▸ **TRY IT**: Your output should be the entries below, exact in every detail.

Stored entries:
——
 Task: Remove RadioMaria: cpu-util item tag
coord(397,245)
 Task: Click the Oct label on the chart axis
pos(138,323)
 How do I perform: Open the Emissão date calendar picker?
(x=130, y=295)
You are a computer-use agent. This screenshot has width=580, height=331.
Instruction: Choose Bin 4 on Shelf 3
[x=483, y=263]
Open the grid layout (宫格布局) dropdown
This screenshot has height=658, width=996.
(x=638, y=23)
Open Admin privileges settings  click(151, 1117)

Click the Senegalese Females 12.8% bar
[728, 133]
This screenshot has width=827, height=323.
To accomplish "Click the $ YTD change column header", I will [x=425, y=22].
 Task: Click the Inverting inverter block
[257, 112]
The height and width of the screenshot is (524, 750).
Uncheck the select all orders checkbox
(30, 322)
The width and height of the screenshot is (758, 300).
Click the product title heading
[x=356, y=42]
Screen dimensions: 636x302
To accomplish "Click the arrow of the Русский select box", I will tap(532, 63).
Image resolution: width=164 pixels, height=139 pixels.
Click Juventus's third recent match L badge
——
▸ **YOUR SOLUTION**:
 Task: Remove RadioMaria: cpu-util item tag
coord(397,245)
 Task: Click the Oct label on the chart axis
pos(138,323)
 How do I perform: Open the Emissão date calendar picker?
(x=130, y=295)
You are a computer-use agent. This screenshot has width=580, height=331.
Instruction: Choose Bin 4 on Shelf 3
[x=483, y=263]
Open the grid layout (宫格布局) dropdown
This screenshot has height=658, width=996.
(x=638, y=23)
Open Admin privileges settings  click(151, 1117)

Click the Senegalese Females 12.8% bar
[728, 133]
This screenshot has width=827, height=323.
To accomplish "Click the $ YTD change column header", I will [x=425, y=22].
 Task: Click the Inverting inverter block
[257, 112]
The height and width of the screenshot is (524, 750).
Uncheck the select all orders checkbox
(30, 322)
The width and height of the screenshot is (758, 300).
Click the product title heading
[x=356, y=42]
Screen dimensions: 636x302
To accomplish "Click the arrow of the Русский select box", I will tap(532, 63).
Image resolution: width=164 pixels, height=139 pixels.
Click Juventus's third recent match L badge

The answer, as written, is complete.